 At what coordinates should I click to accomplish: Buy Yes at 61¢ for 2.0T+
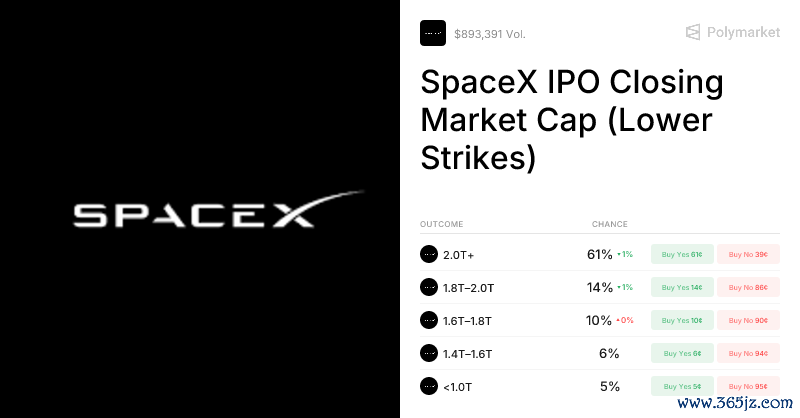pos(682,254)
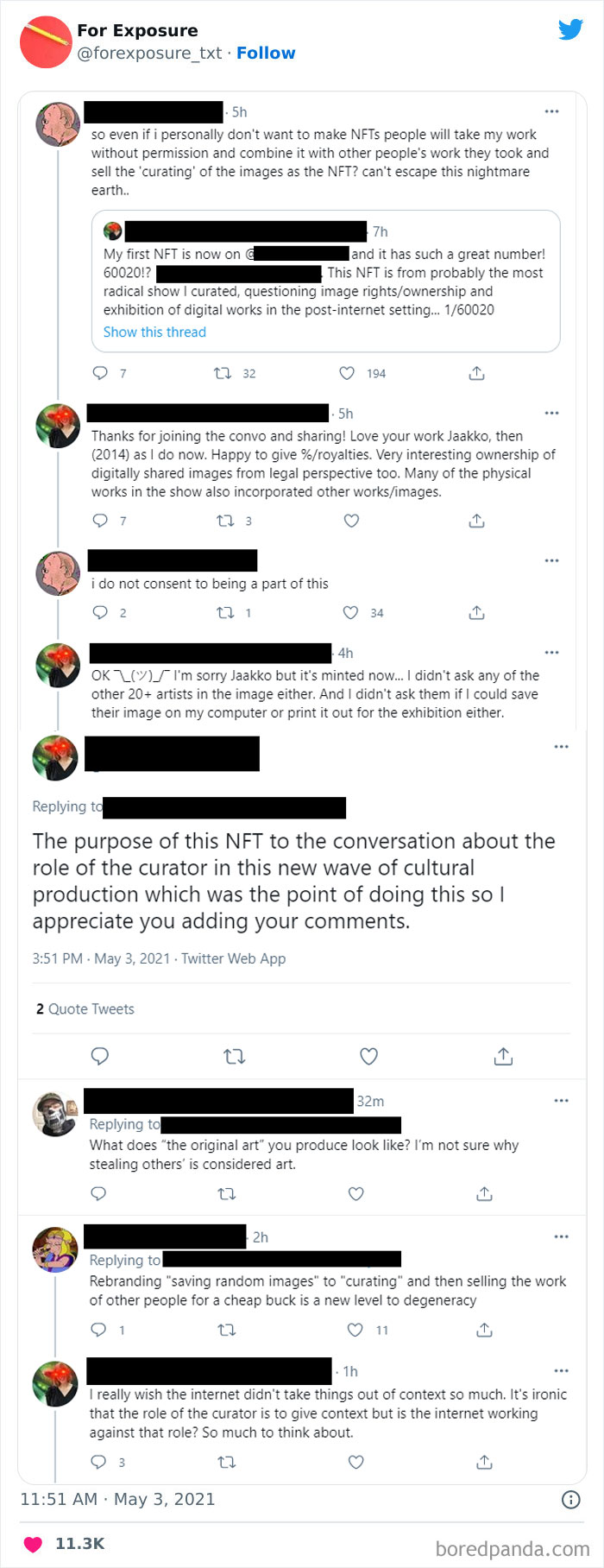Click the Follow button for @forexposure_txt

click(266, 53)
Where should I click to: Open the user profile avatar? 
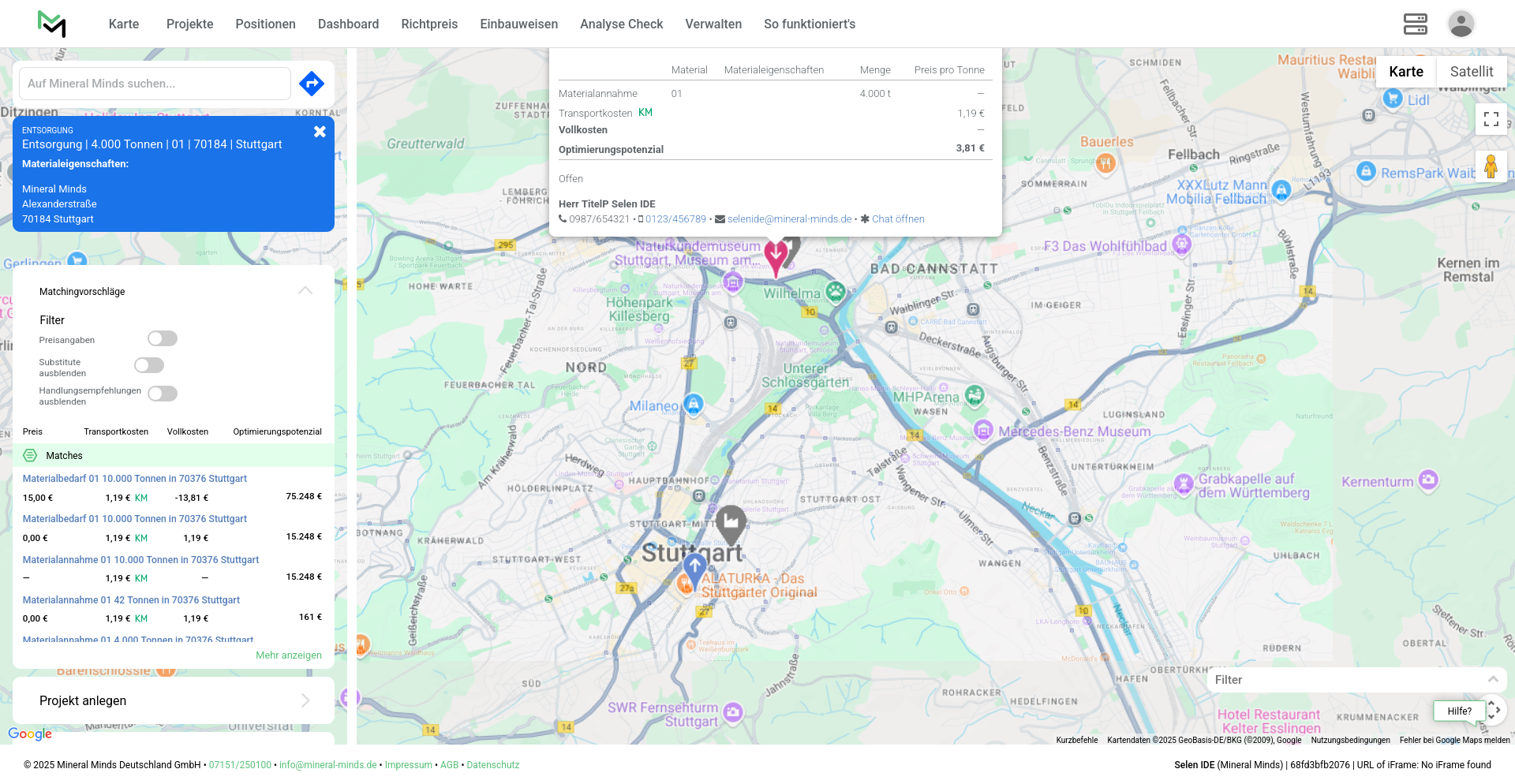point(1461,24)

##########

> **WHAT THIS TASK INVOLVES**:
Please provide a faithful transcription of all the data, pictures excluded.

> **FINISHED EXERCISE**:
 At what coordinates should I click to accomplish: Buy Yes at 61¢ for 2.0T+
pos(682,254)
Click the Follow button for @forexposure_txt

click(266, 53)
Where should I click to: Open the user profile avatar? 
point(1461,24)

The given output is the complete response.